_Required actions_:
**a.** Check each statement against the passage on gold and Goldcorp below. For each, answer yes or no and quote the deciding words. (i) Gold is priced in U.S. dollars. (ii) Goldcorp fell about 30% during the pullback. (iii) The Fed raised interest rates in 2016.
**b.** Pick up the passage on gold and Goldcorp after its last sentence and carry it forward.

_Extracted text_:

Let’s take a look at the current situation to see if Goldcorp deserves to be in your portfolio.
Gold rallied through the first half of 2016 as investors came to the realization that the U.S. Federal Reserve wasn’t going to hike interest rates as quickly as expected.
Why is this important?
Gold is priced in U.S. dollars. When interest rates rise in the U.S., the value of the dollar normally increases compared to other currencies. This makes gold more expensive for foreign buyers and can put pressure on the metal’s price. Higher rates in the U.S. also increase the opportunity cost of holding non-yielding gold.
Weak U.S. data and fears about the Brexit fallout have put the Fed on hold in 2016. As a result, the dollar has given back some of its gains, and investors have shifted funds into safe-haven assets.
What caused the recent slide in gold stocks?
Over the past few weeks, investors started to think the Fed might pull the trigger in September, and that led to a sell-off in the miners. Goldcorp fell about 20% during the pullback.
And what about the new rally?
The latest U.S. data figures have been weaker than expected, so expectations of a September hike are coming down. This is why investors are once again moving back into the gold sector, and, for the moment, it looks like the rally could be back on track.

_Dataset content_:
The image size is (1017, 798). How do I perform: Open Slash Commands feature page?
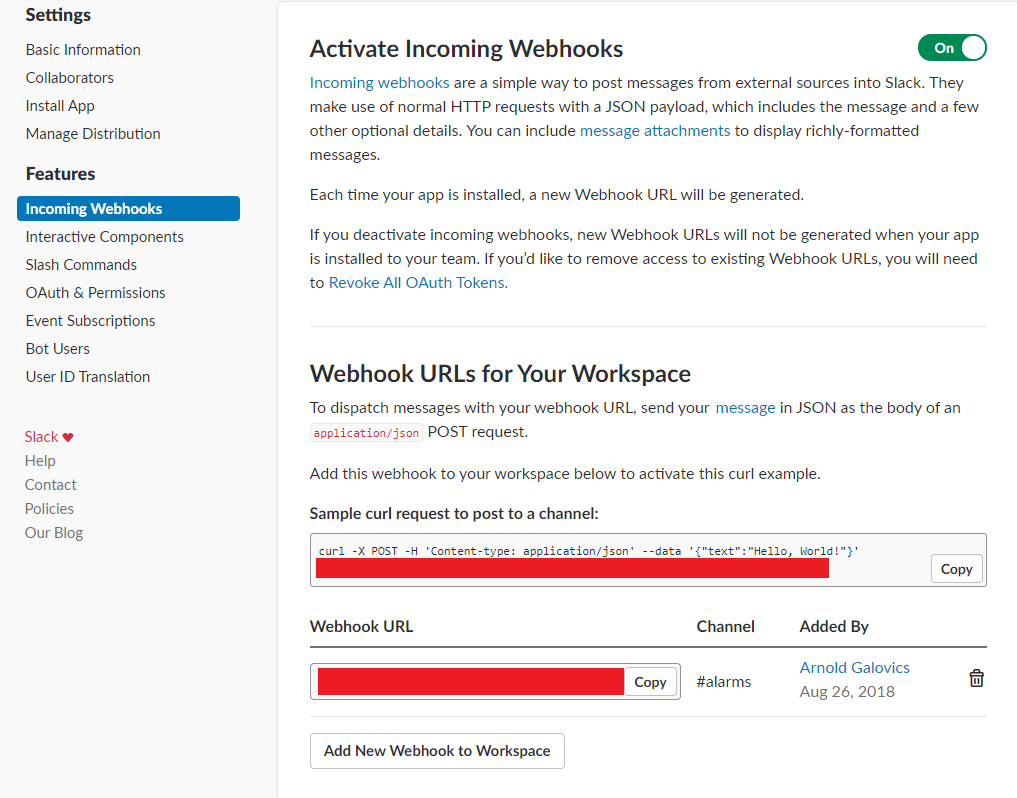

_Replies_:
**a.**
(i) Yes: "Gold is priced in U.S. dollars."
(ii) No: "Goldcorp fell about 20% during the pullback."
(iii) No: "Weak U.S. data and fears about the Brexit fallout have put the Fed on hold in 2016."

**b.**
Is Goldcorp a good bet?
Goldcorp’s Q2 2016 results were not very good. The company reported a net loss of US$78 million for the quarter compared to net earnings of US$392 million for the same period last year.
Weak ore grades and a shutdown at one of the mines were primarily responsible for lower production and higher costs. All-in sustaining costs (AISC) actually came in at US$1,067 per ounce. That’s significantly higher than Goldcorp’s peers.
On the positive side, management confirmed production guidance of 2.8-3.1 million ounces for 2016 at AISC of US$850-925 per ounce.
Investors should see AISC fall and production improve in the coming years. Two new mines went into commercial service in 2015, and those facilities should deliver better AISC as they move toward capacity output.
On the development side, Goldcorp recently acquired Kaminak Gold, which owns the coveted Coffee project in the Yukon. Coffee has three million ounces of indicated gold and 60,000 hectares of additional property.
At the moment, Goldcorp is less attractive than its peers, but the stock could catch up if the market starts believe the company will deliver better results in the medium term.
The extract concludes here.